The mismatch between policy intent and action is one of several areas planners need to address, says an economist.
PETALING JAYA: As Malaysia completes a year of battling Covid-19, economists are calling for improvements in policy planning and enforcement and also measures to boost the resilience of small- and medium-sized enterprises (SMEs) against crises.
Speaking to FMT, they noted the huge economic toll that the pandemic had taken on Malaysians and highlighted areas that policy planners could improve on before another health crisis hits.
Firdaos Rosli of Malaysian Rating Corporation Bhd said the pandemic had highlighted problems with policy implementation, adding that there was a mismatch between intent and action, especially in the way movement restrictions were enforced.
He said the government should have communicated its intentions more effectively to the people and he called for decisiveness in instances where changes in policy had to be made.
“All government sectors need to be cohesive in their policy planning, avoid uncertainty and promote business continuity in times of crisis,” Firdaos said, noting that uncertainty in policy direction would erode consumer and business sentiment and result in a costlier and longer economic recovery period.
Movement restrictions and the closure of non-essential businesses led to Malaysia’s gross domestic product contracting by 17.1% in the second quarter of 2020, the lowest since the Asian financial crisis in 1998.
Travel bans and the closure of national borders were huge blows to the country’s tourism sector, while the food and beverage industry as well as the services, transport, recreation and sport industries were also severely affected during the first MCO, with the economy bleeding RM2.4 billion a day.
In terms of retail sales, industry group Retail Group Malaysia said last week that the sector declined 16.3% last year, a record matched only by the Asian financial crisis when retail sales contracted by 20% in 1998.
“I think the biggest lesson that we can learn from the first MCO is how fragile our SMEs are and how far behind they are in terms of digitalisation,” said Adli Amirullah, an economist with the Institute for Democracy and Economic Affairs (IDEAS).
“A crisis will definitely hurt every business. However, good businesses will have strong foundations to stand their ground throughout a crisis despite suffering losses for a few months.
“Unfortunately, there were some businesses that failed once the MCO started because they were too reliant on physical business activity and did not invest in digitalisation earlier.
“That is why one of the things we can learn is to make sure our SMEs are crisis-proof by investing in upskilling and capacity building,” he said.
There are nearly one million SMEs in Malaysia.
The SME Association of Malaysia last May found that 57% of the businesses it surveyed reported zero income during the first MCO and 40% said their revenues had dropped by at least half.
Only 19% of the 4,280 respondents from across the country said they would be able to resume operations as usual after the MCO.
Rajah Rasiah, an economics professor at the Asia-Europe Institute of Universiti Malaya, said while the government had done “reasonably well” in addressing the various economic dilemmas brought about by the first MCO, a more empathetic approach in addressing the financial concerns of those in the low-income group would have gone a long way in easing their burdens.

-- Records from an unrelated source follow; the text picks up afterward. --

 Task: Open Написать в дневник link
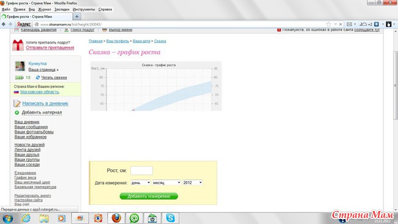point(45,103)
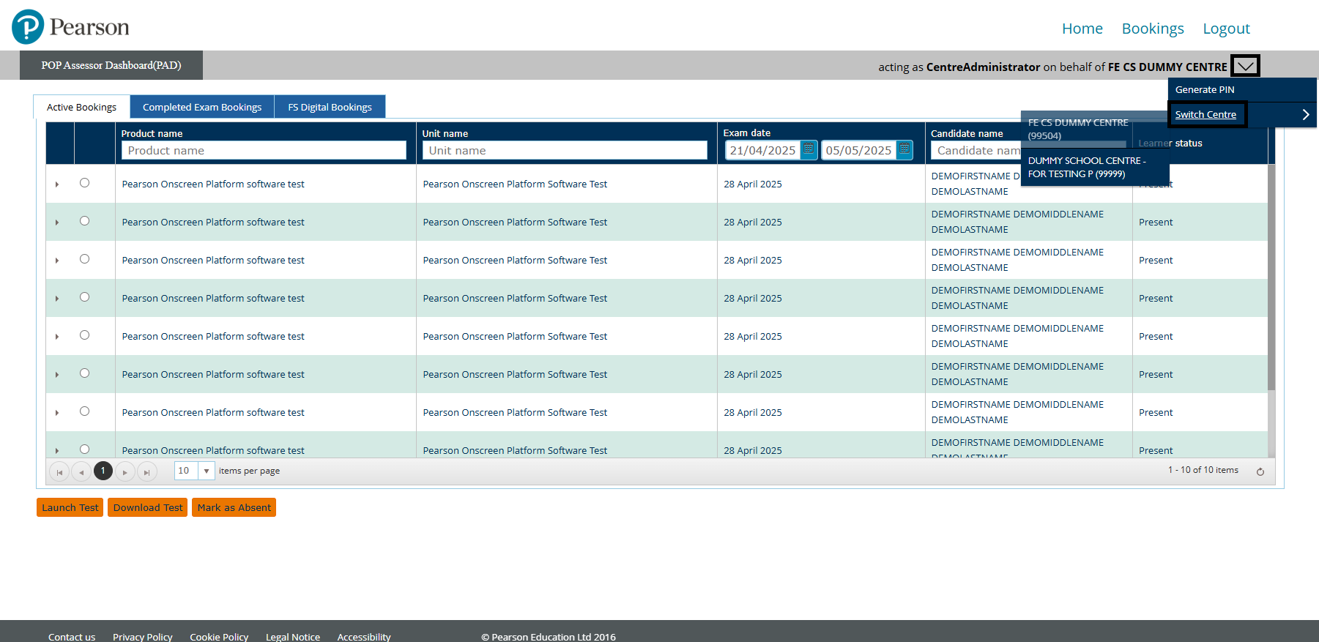Click the refresh icon in pager
This screenshot has height=642, width=1319.
pos(1260,471)
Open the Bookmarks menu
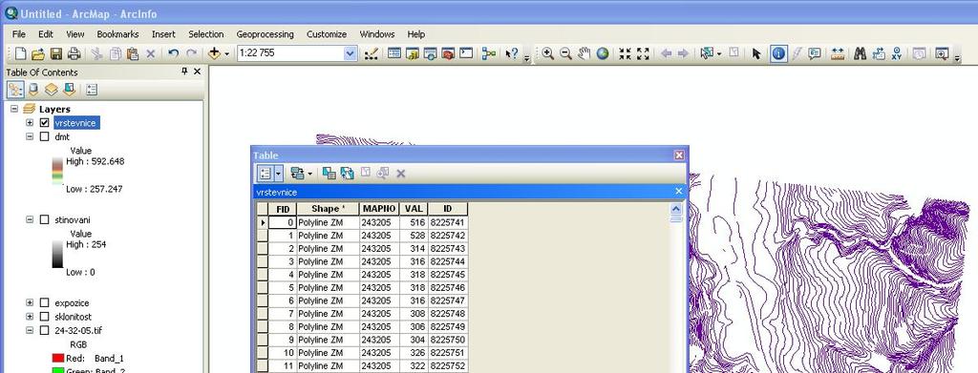Viewport: 978px width, 373px height. (x=117, y=34)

Many in the group work in industries in which the idea of working from home may not apply.
This could be one reason the unemployment rate among low-income urban households increased two-fold in the Klang Valley in September.
Rajah noted a Social Security Organisation statement saying nearly 90,000 job losses were reported as at Oct 22, which was a 278% increase from 2019.
“While much has already been done to help those in the B40 group, the authorities could have been kinder to them,” he said.
“Larger cash distributions for this group should have been undertaken, including ensuring that they did not fall below absolute poverty levels.
“The vulnerable, such as the poor, including migrants, should have been identified early on. The virus does not discriminate against people by citizenship.”